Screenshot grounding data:

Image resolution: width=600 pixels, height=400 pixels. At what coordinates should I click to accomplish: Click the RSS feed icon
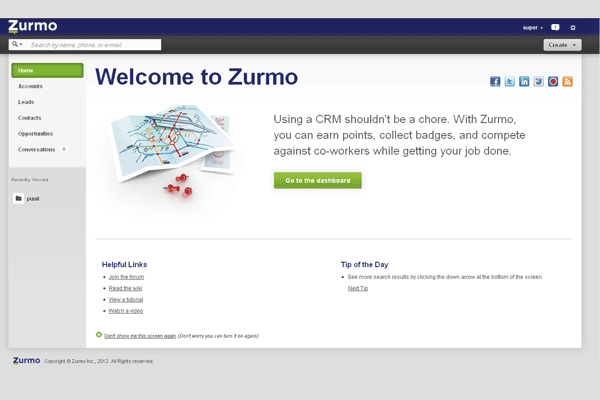pyautogui.click(x=567, y=81)
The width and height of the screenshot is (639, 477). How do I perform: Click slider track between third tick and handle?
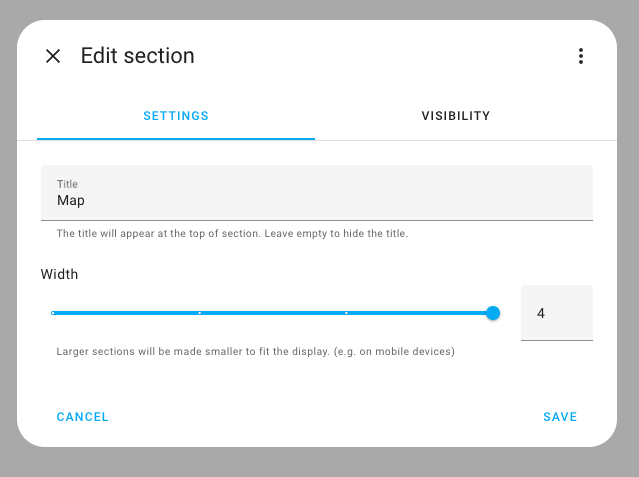(x=418, y=313)
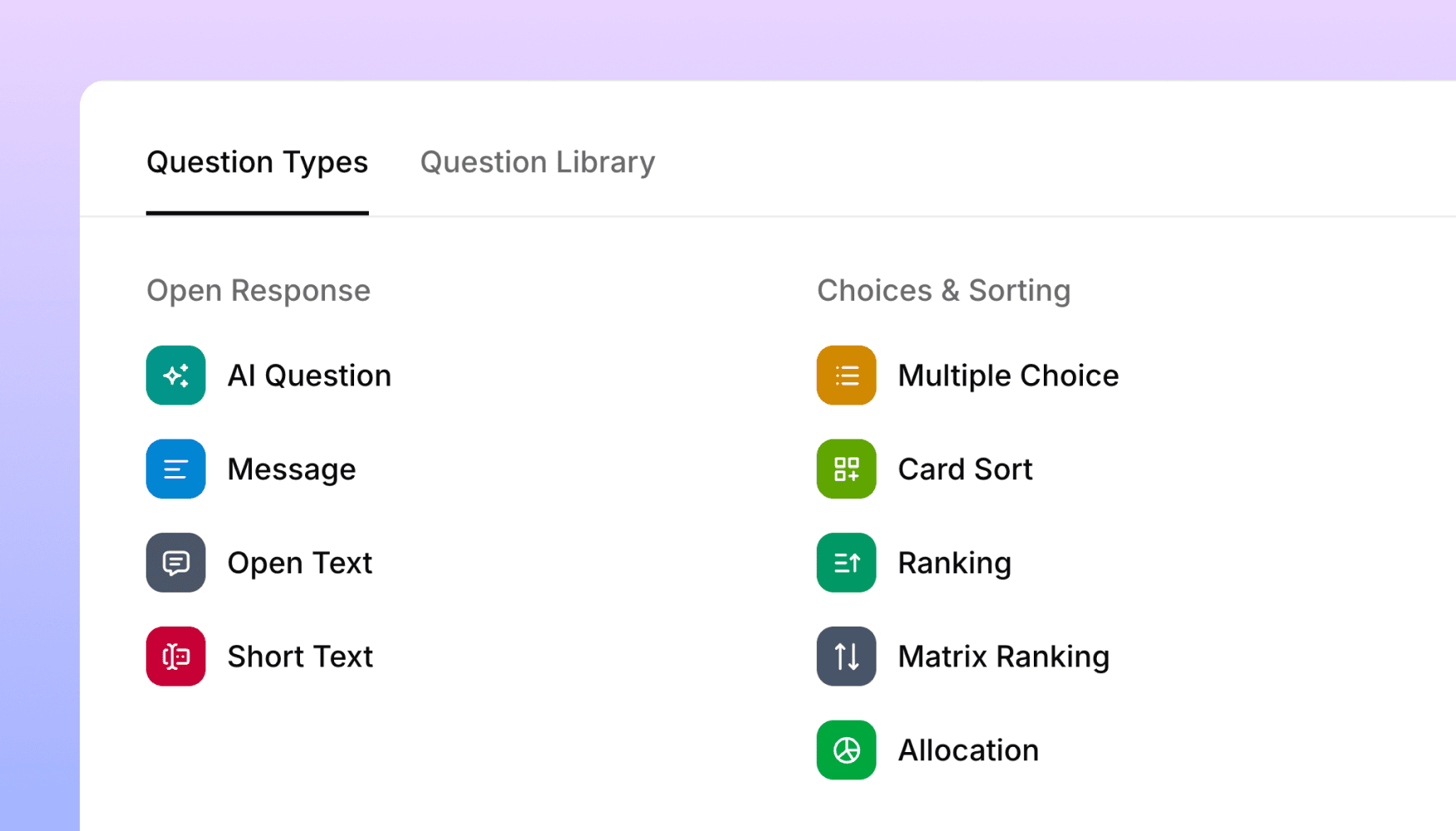Select the Question Types tab

tap(258, 162)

» Prompt: Every record above must reappear exactly in the answer, minus its pictures.

» Response for this exercise:
Image resolution: width=600 pixels, height=400 pixels. At what coordinates should I click to accomplish: Click the RSS feed icon
pyautogui.click(x=567, y=81)
The width and height of the screenshot is (639, 477). How do I perform: Click slider track between third tick and handle?
(x=418, y=313)
Select the Question Types tab

tap(258, 162)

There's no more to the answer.